(Excerpted records)

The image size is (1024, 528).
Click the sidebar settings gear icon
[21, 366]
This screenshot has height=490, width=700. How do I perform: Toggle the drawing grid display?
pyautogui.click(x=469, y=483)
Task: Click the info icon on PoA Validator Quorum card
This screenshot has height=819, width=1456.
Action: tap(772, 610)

(End Excerpted records)
(Excerpted records)

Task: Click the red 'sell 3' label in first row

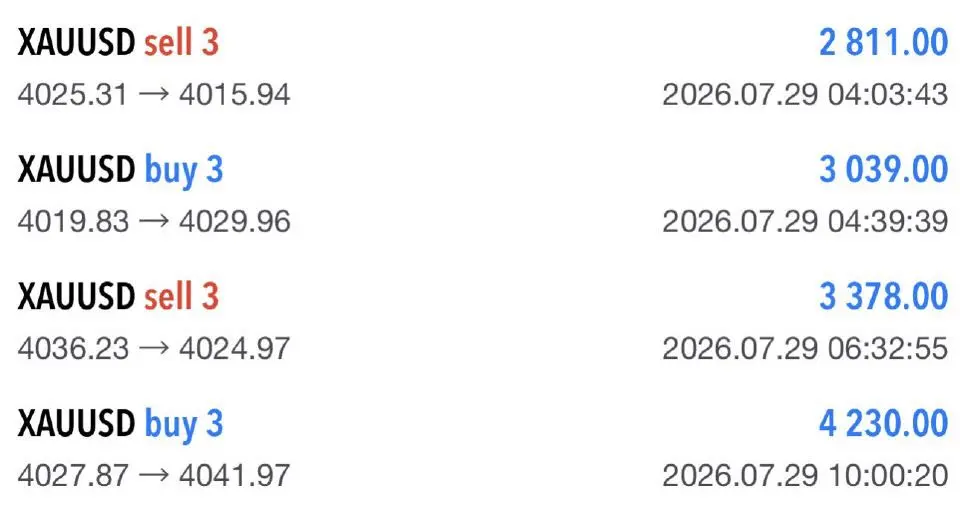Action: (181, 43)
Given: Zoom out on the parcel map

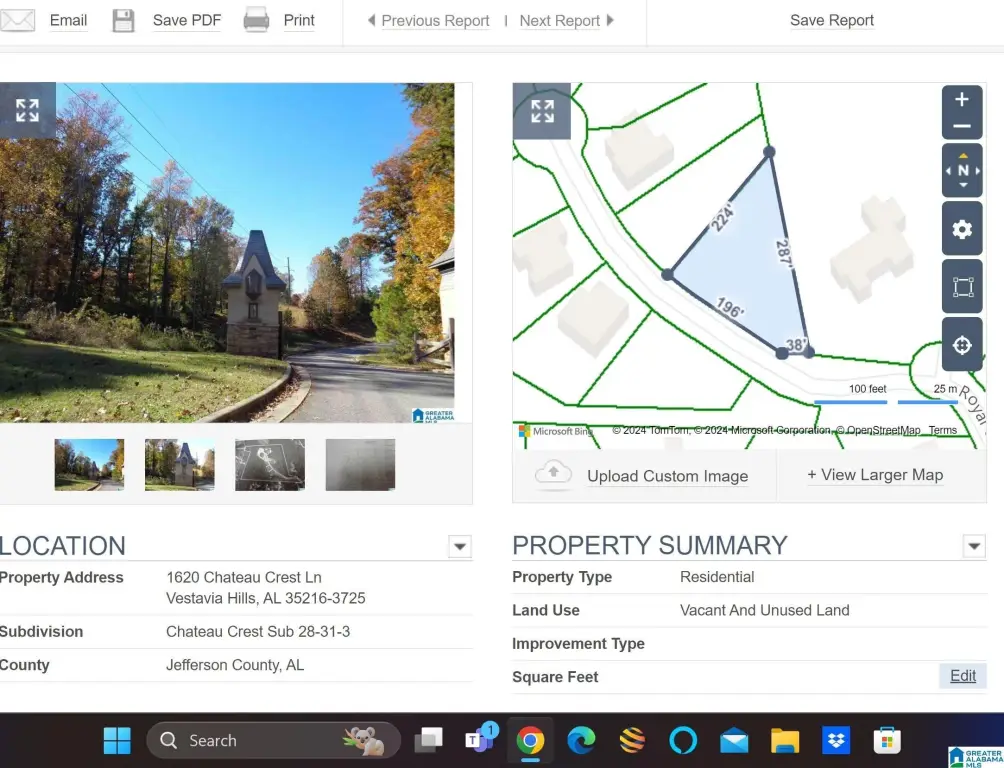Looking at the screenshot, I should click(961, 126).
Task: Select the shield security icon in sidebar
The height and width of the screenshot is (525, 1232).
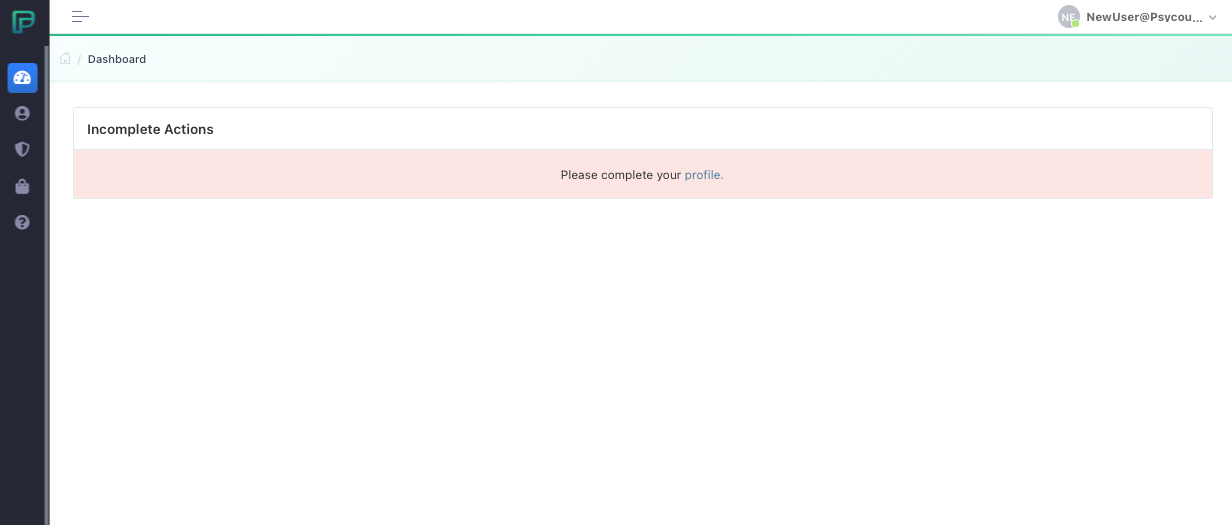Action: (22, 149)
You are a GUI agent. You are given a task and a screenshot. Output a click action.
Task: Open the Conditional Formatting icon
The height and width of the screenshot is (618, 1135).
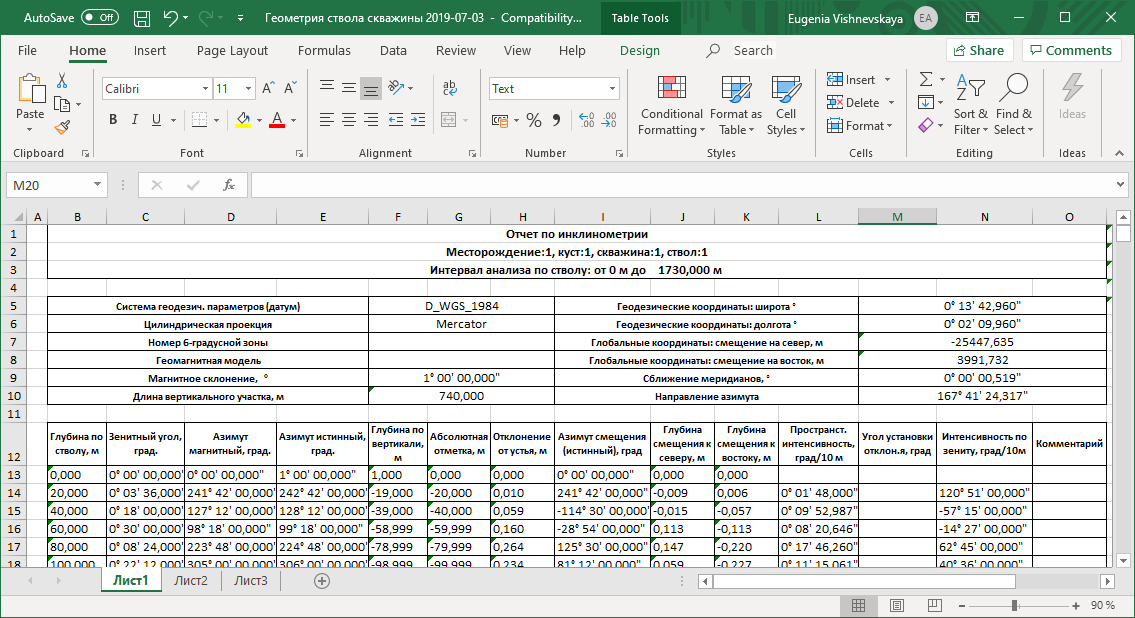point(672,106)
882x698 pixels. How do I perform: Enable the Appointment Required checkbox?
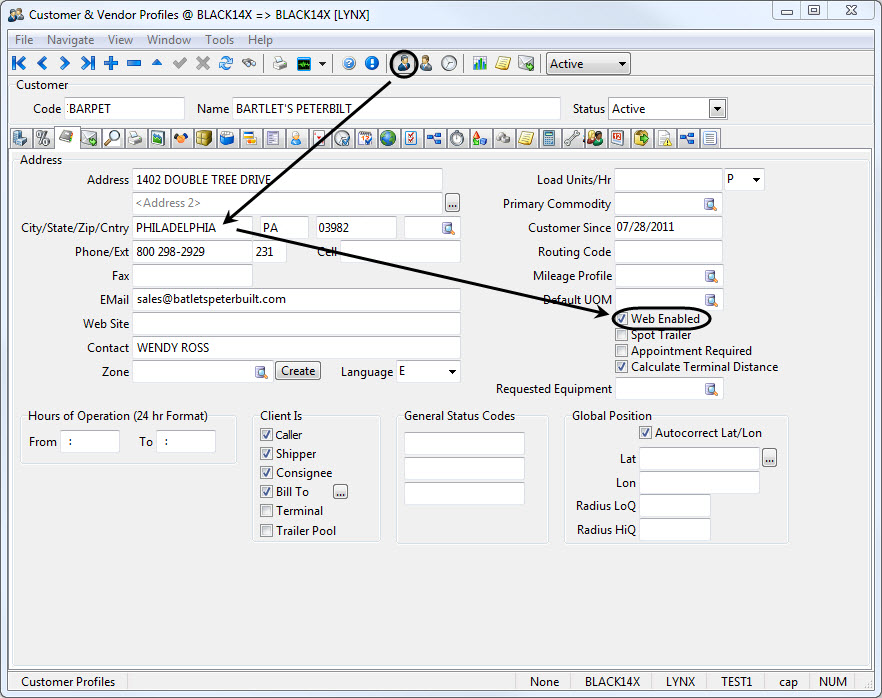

(End Excerpted records)

What the task asks:
Output exactly the lines above that lie between the line with "You are a GUI" and the line with "882x698 pixels. How", those two lines included, and no pictures.

Solution:
You are a GUI agent. You are given a task and a screenshot. Output a click action.
Task: Open the Conditional Formatting icon
The height and width of the screenshot is (618, 1135).
point(672,106)
882x698 pixels. How do I perform: Enable the Appointment Required checkbox?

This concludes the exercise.